── Data to use ──
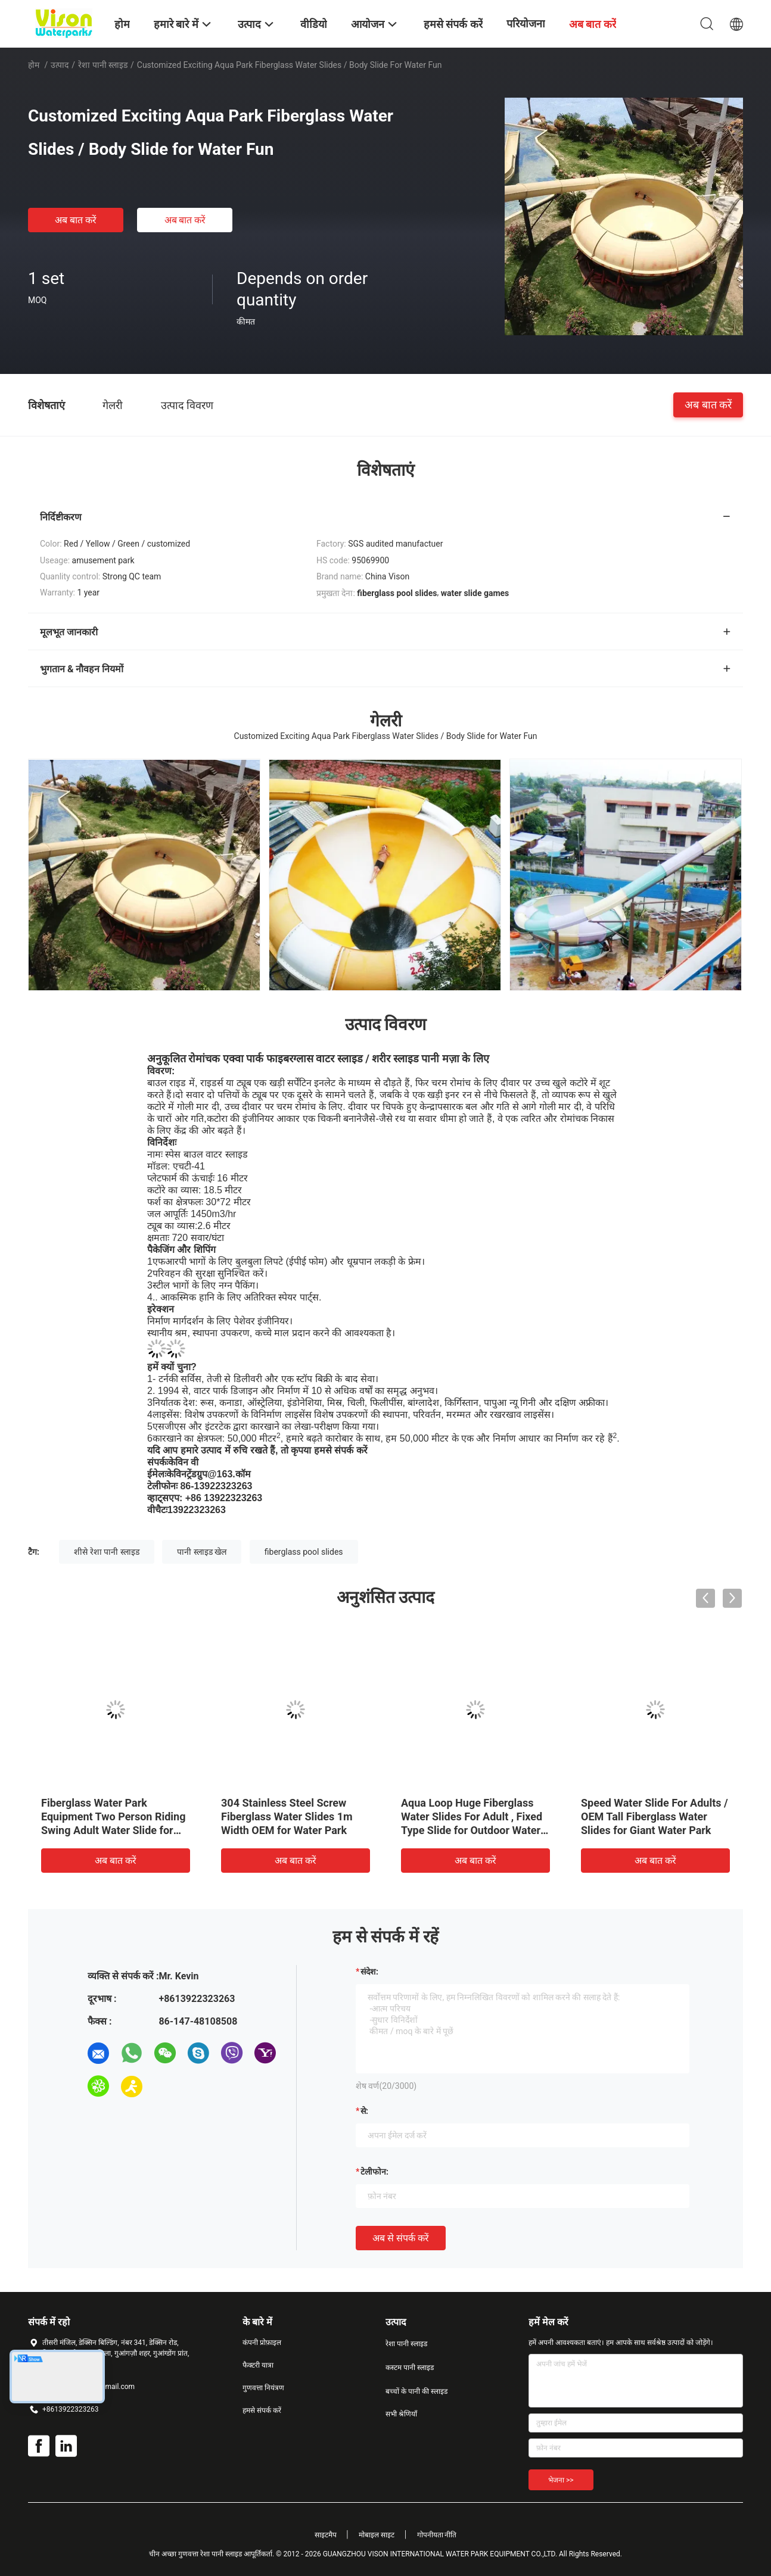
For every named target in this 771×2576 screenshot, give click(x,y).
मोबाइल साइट (376, 2535)
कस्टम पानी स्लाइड (410, 2367)
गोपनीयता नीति (437, 2535)
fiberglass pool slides (304, 1552)
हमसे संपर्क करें (262, 2410)
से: (364, 2111)
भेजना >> (561, 2480)
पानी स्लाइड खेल (201, 1552)
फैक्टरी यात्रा (258, 2365)
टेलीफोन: (374, 2171)
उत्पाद (60, 65)
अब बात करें (76, 220)
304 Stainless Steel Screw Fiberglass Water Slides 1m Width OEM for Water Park (287, 1816)
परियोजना (525, 23)
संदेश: (369, 1971)
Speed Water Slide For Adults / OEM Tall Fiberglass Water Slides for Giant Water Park (654, 1816)
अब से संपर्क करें (400, 2238)
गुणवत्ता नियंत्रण (263, 2388)
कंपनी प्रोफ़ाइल (262, 2342)
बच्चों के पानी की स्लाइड (416, 2391)
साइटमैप (326, 2535)
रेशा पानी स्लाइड (103, 65)
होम (33, 65)
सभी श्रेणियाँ (401, 2414)
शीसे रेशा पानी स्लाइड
───
Rescale the material above by writing out every line again, requests included, with each click coordinate in the answers multiplied by 0.75 and rounded to a whole number (halves round up). Leave the pictures out.

#### Written solution:
For every named target in this 771×2576 screenshot, give click(x,y).
मोबाइल साइट (282, 1901)
कस्टम पानी स्लाइड (308, 1775)
गोपनीयता नीति (328, 1901)
fiberglass pool slides (228, 1164)
हमसे संपर्क करें (197, 1808)
से: (273, 1583)
भेजना >> (421, 1860)
पानी स्लाइड खेल (151, 1164)
फैक्टरी यात्रा (194, 1774)
टेलीफोन: (281, 1628)
उत्पाद (45, 49)
अब बात करें (57, 165)
304 Stainless Steel Screw Fiberglass Water Slides 1m Width OEM for Water Park (215, 1362)
परियोजना (394, 17)
संदेश: (277, 1478)
Speed Water Slide For Adults / OEM Tall Fiberglass Water Slides for Giant Water Park (491, 1362)
अब से संपर्क करें (300, 1679)
गुणवत्ता नियंत्रण (197, 1791)
कंपनी प्रोफ़ाइल (197, 1757)
बच्चों के पानी की स्लाइड (312, 1793)
साइटमैप (245, 1901)
रेशा पानी स्लाइड (77, 49)
होम (25, 49)
सभी श्रेणियाँ (301, 1811)
शीसे रेशा पानी स्लाइड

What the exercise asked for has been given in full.